Cursor
Connect Cursor to Ainecto via MCP.
Add the Ainecto MCP server
Cursor reads MCP server configuration from ~/.cursor/mcp.json (or the workspace-level .cursor/mcp.json):
{
"mcpServers": {
"ainecto": {
"url": "https://ainecto.com/mcp"
}
}
}
Restart Cursor (or reload the MCP config from settings) and Cursor will detect Ainecto.
The first time you invoke an Ainecto tool, Cursor opens Ainecto's authorization page in your browser. Sign in and approve, and Cursor caches the token for subsequent calls.

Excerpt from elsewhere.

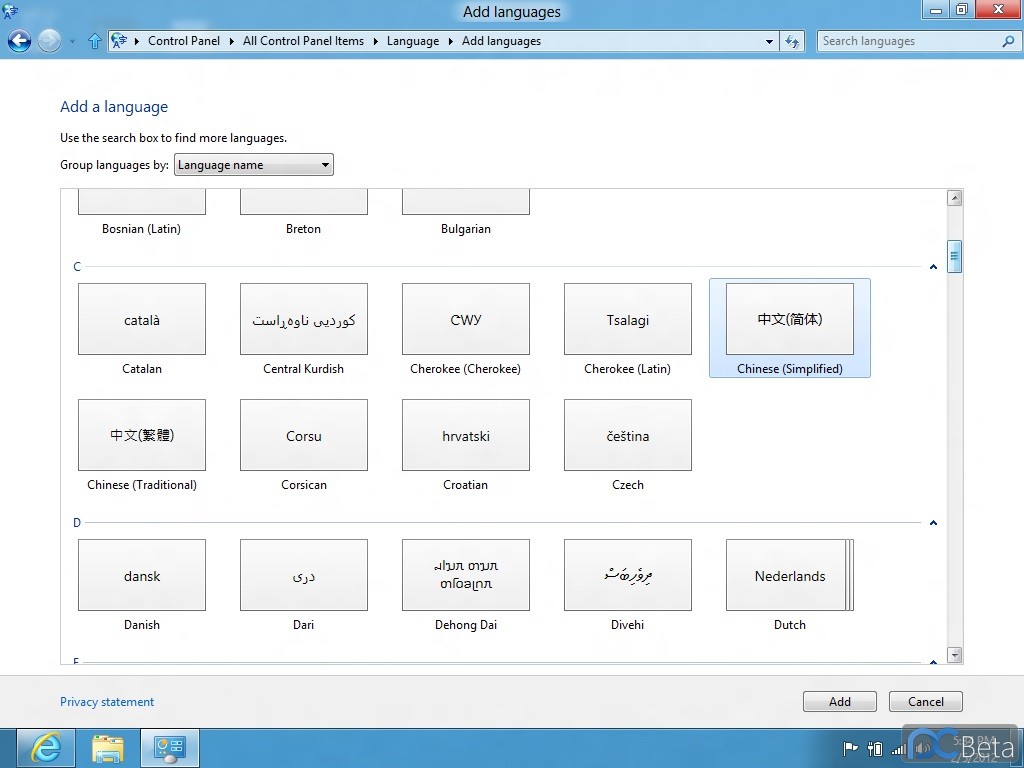Expand the address bar history dropdown

[x=769, y=41]
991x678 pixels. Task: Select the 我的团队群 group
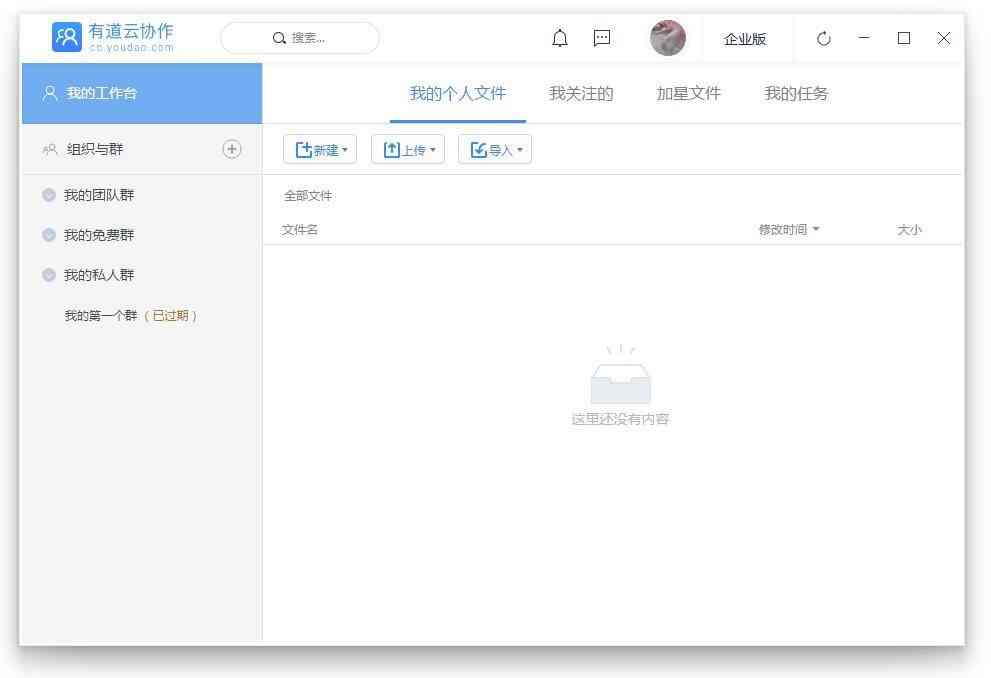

Cursor's MCP support and config schema evolves — consult the Cursor MCP docs for the current version if the format above doesn't apply.
Try it
In Cursor's chat:
@ainecto list my ERD documents
@ainecto show the orders table in ERD document <uuid>
Cursor will route the request through Ainecto and inline the results into the chat.
Tips
- Mention the server explicitly — Use
@ainecto(or whatever name you gave the server inmcp.json) when you want Cursor to use Ainecto vs. its built-in tools. - Use UUIDs in scripted prompts - when automating with Cursor's rules or system prompts, prefer the ERD document UUID over the title to avoid ambiguity.
- Watch the version log — Every write through Cursor creates an Ainecto version snapshot tagged "Updated via MCP". You can roll back if Cursor makes an unwanted change.
Troubleshooting
Cursor doesn't see the server
Check ~/.cursor/mcp.json syntax (must be valid JSON), then restart Cursor.
Auth loop Clear the cached token in Cursor settings → MCP, and re-authorize.
"plan does not include MCP" MCP is a paid feature. See Plans.